Siendo que a esta escuela asistían los dos sexos, una señorita de apellido
Allen le servía como asistente y asociada. Esta señorita era cristiana. Los
estudiantes asistían a los servicios religiosos, y pronto muchos de ellos
mostraron profunda ansiedad por sus almas. Cierta mañana el señor Benedict se
encontró con que ninguno de sus alumnos podía recitar lo aprendido. Cuando les
pedía que se pusieran de frente para la lección, los jóvenes estaban tan
ansiosos por sus almas que lloraban. El ver el estado en el que se encontraban
los estudiantes le confundió mucho.
Llamó a su
asociada femenina, la señorita Allen, y le dijo que los jóvenes se encontraban
tan ansiosos por sus almas que no les era posible recitar y le preguntó si no
sería mejor llamar a Finney para que les diera instrucción. Más tarde, la
señorita Allen me informó de la situación y me dijo que se sintió muy contenta
de que hubiera sido él quien levantara la cuestión y que ella le había
aconsejado de forma muy cordial que enviaran por mí. Así lo hizo el señor
Benedict, y el avivamiento tomó un poder tremendo en aquella escuela. Pronto el
mismo señor Benedict fue convertido, y de hecho casi todas las personas en
aquella escuela se convirtieron también.

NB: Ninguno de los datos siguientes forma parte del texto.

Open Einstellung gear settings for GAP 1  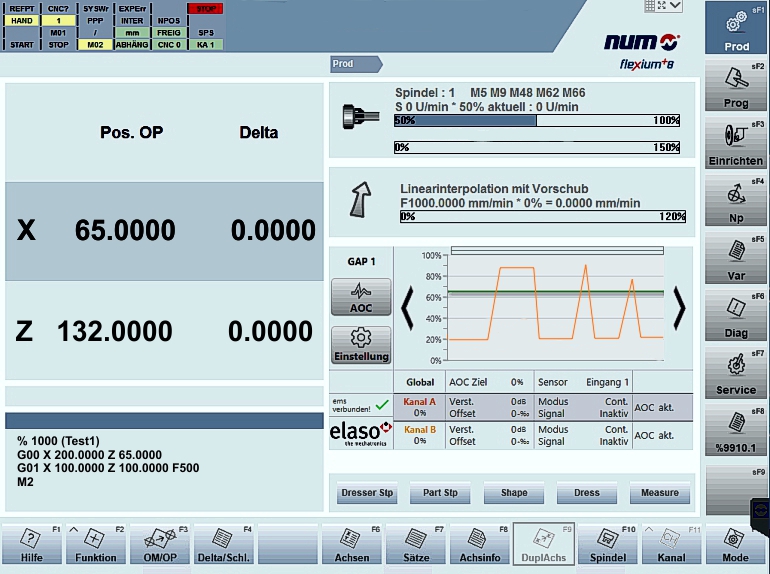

Hace unos pocos años la señorita Allen
me informó que unas cuarenta personas de las convertidas en aquella escuela se
hicieron ministros. No estoy seguro, pero ella también afirmó que más de
cuarenta personas se habían hecho misioneros. Este es un hecho que yo no
conocía anteriormente. Ella me nombró a algunos de ellos de aquel entonces, y
de cierto, buena parte de ellos habían salido al campo misionero.
*El Sabbat de aquellos tiempos era el domingo, el día de reposo.